At this point in the season we review each major conference team-by-team and ask what's how the campaign's faring thus far. We're also doing the ACC.
1. Virginia Tech. If the ACC were ancient Greece, Virginia Tech would be its Athens: a proud, functional state led by a charismatic enlightened leader which, from time to time, gets the plague, suffers damaging military defeats, and has long, punchless stretches on offense. This year's model varies slightly from the usual grappler/asphyxiator model Frank Beamer likes to trot out each year. The variations: an actual number one running back of productive nature in Ryan Williams, who takes back some of the yards given up on the other side by a rush defense that by Bud Foster's standards has spent as much time on her back as female British tourist on holiday.
The rogering has been harmless to this point, though. Tyrod Taylor has graduated from status as "ditzy, ADD-stricken scrambler of no effect" to "ditzy, sometimes fatally efficient ADD-stricken scrambler of note." Nebraska fans, look away, and the rest of you enjoy the fan screaming "Get rid of the ball you stupid piece of shi--" just at Taylor unleashes the winning throw.

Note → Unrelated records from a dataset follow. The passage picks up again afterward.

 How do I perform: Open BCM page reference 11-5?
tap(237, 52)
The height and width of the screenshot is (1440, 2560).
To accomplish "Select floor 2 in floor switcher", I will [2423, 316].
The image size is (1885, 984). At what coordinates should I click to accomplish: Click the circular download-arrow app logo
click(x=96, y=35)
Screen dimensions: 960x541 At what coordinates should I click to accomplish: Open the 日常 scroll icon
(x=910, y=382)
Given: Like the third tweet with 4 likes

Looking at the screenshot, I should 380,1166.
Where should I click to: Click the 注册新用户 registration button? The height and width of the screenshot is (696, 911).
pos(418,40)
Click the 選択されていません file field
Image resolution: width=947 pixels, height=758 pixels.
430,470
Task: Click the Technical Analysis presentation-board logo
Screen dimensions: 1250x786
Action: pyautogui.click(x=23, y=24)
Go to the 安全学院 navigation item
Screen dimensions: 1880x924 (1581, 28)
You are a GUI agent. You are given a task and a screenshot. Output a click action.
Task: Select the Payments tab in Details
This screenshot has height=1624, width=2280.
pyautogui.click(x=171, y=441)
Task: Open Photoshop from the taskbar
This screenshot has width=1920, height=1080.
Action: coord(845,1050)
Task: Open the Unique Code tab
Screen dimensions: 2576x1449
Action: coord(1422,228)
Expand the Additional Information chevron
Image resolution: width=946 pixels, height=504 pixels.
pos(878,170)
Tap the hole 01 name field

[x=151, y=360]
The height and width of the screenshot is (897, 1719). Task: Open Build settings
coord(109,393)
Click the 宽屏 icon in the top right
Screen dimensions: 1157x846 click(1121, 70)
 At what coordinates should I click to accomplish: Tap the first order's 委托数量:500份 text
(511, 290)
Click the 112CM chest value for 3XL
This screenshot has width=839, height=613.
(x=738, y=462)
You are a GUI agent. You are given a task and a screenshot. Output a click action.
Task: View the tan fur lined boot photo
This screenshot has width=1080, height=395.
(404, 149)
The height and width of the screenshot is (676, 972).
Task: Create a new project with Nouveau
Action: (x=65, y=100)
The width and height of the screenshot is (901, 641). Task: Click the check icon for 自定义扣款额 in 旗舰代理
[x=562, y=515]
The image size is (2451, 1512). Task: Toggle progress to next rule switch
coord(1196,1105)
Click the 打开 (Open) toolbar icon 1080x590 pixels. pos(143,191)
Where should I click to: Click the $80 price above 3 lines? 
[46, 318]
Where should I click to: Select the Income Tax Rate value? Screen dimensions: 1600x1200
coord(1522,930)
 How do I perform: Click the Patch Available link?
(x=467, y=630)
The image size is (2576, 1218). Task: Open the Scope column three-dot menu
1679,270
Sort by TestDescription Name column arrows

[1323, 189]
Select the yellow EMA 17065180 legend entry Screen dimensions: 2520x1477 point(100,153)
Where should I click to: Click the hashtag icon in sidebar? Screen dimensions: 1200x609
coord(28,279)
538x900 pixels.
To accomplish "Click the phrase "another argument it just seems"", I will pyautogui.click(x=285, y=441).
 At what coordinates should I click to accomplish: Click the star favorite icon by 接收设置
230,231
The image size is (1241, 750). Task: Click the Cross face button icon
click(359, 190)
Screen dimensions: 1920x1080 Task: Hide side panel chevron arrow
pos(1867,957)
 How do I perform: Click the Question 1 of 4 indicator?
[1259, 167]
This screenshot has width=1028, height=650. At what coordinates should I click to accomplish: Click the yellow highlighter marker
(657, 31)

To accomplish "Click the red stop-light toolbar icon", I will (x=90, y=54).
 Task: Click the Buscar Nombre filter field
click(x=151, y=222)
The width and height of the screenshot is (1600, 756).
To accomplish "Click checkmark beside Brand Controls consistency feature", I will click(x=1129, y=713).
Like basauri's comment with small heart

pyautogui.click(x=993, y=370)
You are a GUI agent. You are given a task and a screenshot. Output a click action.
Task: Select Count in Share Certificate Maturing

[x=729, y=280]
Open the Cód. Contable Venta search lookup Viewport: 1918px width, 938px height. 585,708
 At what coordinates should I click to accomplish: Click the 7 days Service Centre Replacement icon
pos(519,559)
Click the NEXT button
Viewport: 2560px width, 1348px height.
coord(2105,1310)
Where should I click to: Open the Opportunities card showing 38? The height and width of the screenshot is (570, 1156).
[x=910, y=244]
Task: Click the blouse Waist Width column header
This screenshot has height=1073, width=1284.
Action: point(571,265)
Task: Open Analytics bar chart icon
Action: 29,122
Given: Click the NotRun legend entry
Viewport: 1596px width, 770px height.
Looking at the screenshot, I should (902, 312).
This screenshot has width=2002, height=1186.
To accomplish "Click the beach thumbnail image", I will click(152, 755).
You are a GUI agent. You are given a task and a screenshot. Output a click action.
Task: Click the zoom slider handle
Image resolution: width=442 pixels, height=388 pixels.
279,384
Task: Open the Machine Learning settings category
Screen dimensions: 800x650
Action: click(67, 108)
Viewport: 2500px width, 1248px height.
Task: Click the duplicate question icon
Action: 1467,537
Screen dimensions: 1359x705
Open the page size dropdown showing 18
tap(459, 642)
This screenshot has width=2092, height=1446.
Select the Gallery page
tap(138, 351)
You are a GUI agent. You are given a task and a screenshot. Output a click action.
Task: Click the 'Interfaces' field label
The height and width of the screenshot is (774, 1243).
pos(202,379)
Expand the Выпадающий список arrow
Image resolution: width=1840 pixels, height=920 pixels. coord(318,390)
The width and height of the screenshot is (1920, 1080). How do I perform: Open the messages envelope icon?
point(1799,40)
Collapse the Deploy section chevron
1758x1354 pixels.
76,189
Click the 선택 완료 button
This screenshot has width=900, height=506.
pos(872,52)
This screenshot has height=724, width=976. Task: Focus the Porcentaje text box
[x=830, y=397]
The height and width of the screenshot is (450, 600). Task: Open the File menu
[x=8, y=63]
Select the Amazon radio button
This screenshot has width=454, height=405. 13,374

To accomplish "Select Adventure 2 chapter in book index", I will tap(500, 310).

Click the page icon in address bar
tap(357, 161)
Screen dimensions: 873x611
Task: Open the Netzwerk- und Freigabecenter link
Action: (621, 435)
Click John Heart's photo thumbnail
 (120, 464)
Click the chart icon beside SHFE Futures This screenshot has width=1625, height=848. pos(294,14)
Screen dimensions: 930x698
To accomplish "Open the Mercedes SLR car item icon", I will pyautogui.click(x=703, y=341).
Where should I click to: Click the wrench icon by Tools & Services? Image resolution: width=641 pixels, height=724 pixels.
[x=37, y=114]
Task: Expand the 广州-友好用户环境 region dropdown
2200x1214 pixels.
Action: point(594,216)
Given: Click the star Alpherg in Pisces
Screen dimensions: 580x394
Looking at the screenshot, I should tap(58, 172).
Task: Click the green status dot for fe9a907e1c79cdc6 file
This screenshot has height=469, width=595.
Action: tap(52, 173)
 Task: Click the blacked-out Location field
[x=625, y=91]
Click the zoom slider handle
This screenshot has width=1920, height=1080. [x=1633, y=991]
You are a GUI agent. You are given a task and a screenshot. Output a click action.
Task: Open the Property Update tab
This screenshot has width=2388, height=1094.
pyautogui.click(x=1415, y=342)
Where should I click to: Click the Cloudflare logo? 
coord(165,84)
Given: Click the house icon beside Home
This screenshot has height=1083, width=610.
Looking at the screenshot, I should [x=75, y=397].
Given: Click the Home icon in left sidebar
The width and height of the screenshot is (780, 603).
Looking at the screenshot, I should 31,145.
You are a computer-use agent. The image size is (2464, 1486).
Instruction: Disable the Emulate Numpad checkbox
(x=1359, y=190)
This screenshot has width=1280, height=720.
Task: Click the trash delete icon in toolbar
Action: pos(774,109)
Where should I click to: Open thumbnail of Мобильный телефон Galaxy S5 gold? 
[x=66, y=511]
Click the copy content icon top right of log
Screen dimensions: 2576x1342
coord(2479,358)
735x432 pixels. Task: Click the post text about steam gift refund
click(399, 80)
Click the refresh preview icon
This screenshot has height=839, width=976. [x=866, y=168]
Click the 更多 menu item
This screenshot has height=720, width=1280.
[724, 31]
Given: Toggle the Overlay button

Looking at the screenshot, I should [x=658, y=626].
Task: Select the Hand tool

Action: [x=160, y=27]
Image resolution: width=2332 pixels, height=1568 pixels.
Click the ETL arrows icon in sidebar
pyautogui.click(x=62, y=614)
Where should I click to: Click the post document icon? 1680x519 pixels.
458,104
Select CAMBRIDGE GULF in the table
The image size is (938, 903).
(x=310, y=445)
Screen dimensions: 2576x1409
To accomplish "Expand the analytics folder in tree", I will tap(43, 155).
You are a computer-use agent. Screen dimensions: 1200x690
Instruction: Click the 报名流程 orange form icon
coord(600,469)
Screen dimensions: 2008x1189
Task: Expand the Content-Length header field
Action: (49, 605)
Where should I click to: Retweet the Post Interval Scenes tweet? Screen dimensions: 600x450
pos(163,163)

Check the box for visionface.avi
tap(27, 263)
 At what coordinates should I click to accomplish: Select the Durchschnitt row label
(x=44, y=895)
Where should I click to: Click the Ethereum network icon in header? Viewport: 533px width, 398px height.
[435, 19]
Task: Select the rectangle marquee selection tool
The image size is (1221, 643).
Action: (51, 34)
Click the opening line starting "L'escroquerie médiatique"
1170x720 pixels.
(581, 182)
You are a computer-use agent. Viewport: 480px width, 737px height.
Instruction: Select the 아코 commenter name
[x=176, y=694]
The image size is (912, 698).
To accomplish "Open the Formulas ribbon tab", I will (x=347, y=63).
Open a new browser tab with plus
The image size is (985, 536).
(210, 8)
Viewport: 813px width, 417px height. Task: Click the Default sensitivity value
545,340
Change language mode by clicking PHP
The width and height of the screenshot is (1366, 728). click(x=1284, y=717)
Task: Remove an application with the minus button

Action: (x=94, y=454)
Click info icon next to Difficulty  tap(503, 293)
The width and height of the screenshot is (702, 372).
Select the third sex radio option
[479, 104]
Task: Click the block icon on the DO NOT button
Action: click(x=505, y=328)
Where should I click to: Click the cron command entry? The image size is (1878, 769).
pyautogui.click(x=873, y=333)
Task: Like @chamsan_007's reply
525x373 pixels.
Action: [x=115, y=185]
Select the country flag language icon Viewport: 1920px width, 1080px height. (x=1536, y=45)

VT is second in the ACC in passing efficiency thanks to the forceful run game and low red-zone percentages being put up by the defense, which is why they're lagging in total d, being (relatively) generous with yardage and stingy with points.
All you need to know about the ACC may be encapsulated in this factoid: The number one team for passing efficiency is Georgia Tech, meaning the conference remains a series of toddler offenses on tricycles jousting with with long plastic straws until someone gets poked in the eye and goes home.
The good news is that their only loss came to the number one team on our ballot, and they're number one in the league in punting average. Frank Beamer only cares about one of these when he goes home to relax by firing up the bellows, putting on his smithing gear, and cranking out his favorite Christmas gift, a pound of freshly hammered and cooled coat rack hooks. It's not the loss to Alabama, and we both know it.
(BTW: it sucks being friends with a blacksmith of limited skills. You think you're going to get a honed katana or some shit like that, but noooooo, it's all nails, fishhooks, and coat rack hooks for you. Um, we mean "Thanks for the eight pounds of crooked nails, Uncle Roy." )
2. Miami. It's nice having the U kind of back, much like the world is cooler with actual live wolves and alligators thriving in the wild, as long as they don't run into your yard snatching children and jumping on your trampoline. They listen to Spongebob! They beat the hell out of Georgia Tech! They have the official endorsement of a squarepanted animated mogul!
The most colorful team in a league of blandishments certainly deserves a welcome back to the land of the living, and a customary lap dance/drink combo of their choice. (It will be thick Tisha over there, for sure, and the drink will be a mojito. ) Jacory Harris has been a revelation, and for the most part an icy, unflappable signal-caller and fashion icon all in one convenient, well-barbered package.